S'il avait été un meilleur Paladin, Fulbert aurait gagné le combat en trois coups. Il ferma les yeux en se maudissant. En maudissant les Paladins et leurs croyances stupides. Mû n'existait pas ! Et ce monde était un rêve abandonné.

C'est alors qu'il vit la lumière.

Sa couleur tirait sur le vert émeraude ; c'était la Sainte Écaille sertie dans son sabre, et elle brillait toujours, même lorsqu'il fermait les yeux, même lorsqu'il perdait espoir. Il pouvait sentir sa présence. Et la pierre sentait la sienne. Une pierre sacrée pour les Paladins, comme la Lignée des Sysades. Une pierre qui, comme lui, connaissait la vérité du monde.

Fulbert rouvrit les yeux au moment où le Creux bondissait sur lui, moulinant des bras comme un jongleur de carnaval ; il appela la pierre. Et la pierre lui répondit. Il se trouvait qu'elle portait un sabre ; aussi, lorsque la pierre vola dans sa direction, le sabre l'accompagna et traversa le Creux à mi-hauteur, avant de se ficher dans un tronc, à quelques centimètres du visage de Fulbert.

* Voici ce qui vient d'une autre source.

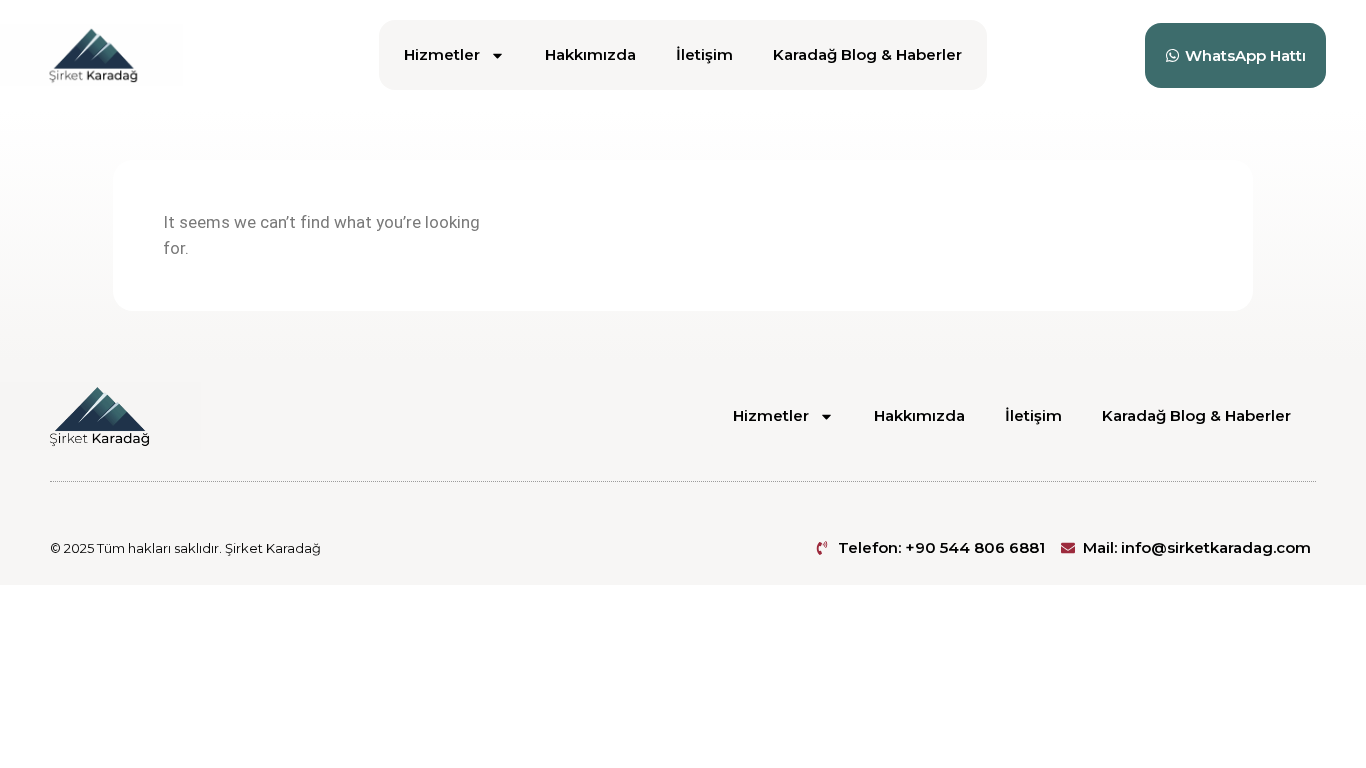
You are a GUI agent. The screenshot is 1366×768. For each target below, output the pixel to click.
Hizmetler (442, 54)
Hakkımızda (590, 54)
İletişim (704, 54)
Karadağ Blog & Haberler (867, 54)
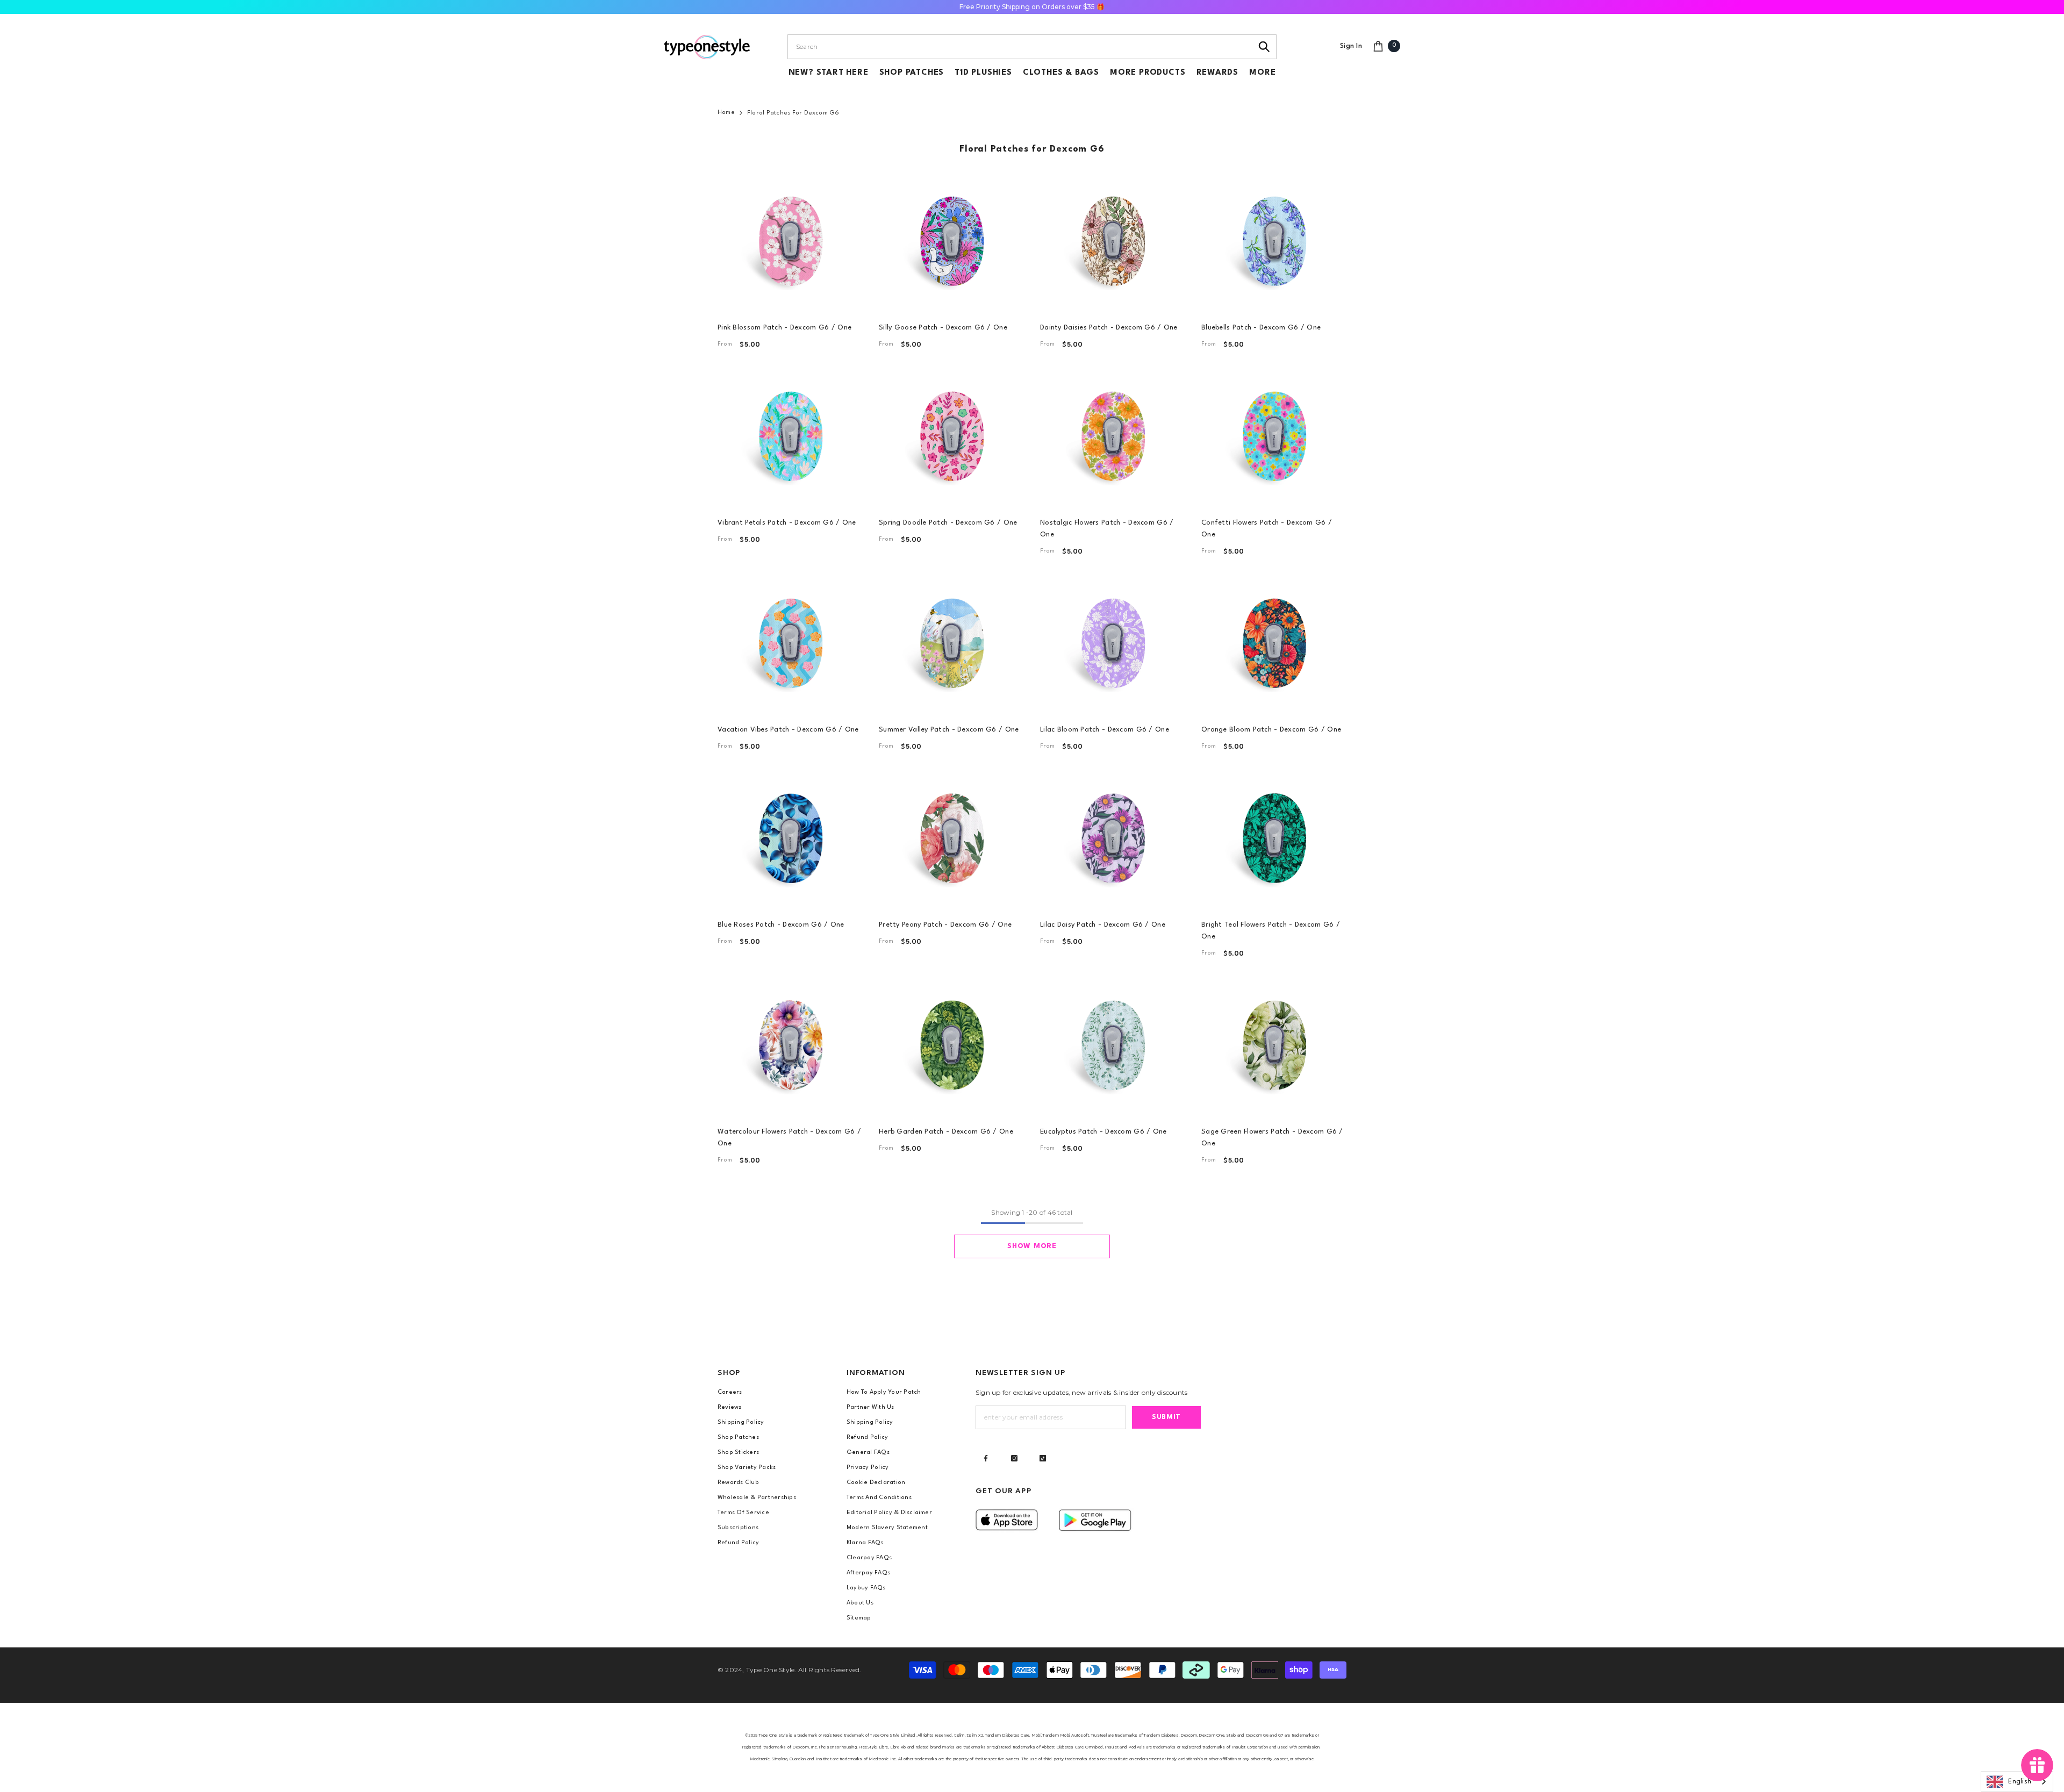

La moitié basse tomba aussitôt en poussière ; la moitié haute glissa à terre et se mit à ramper à l'aide des bras difformes. Le Paladin arracha son sabre d'un coup sec, et poignarda le Creux de tout son ressentiment, jusqu'à ce qu'il ne fût plus réduit qu'à un fragment de la taille du poing. Même encore, son cri résonnait parmi les arbres ; Fulbert écrasa du pied les derniers copeaux.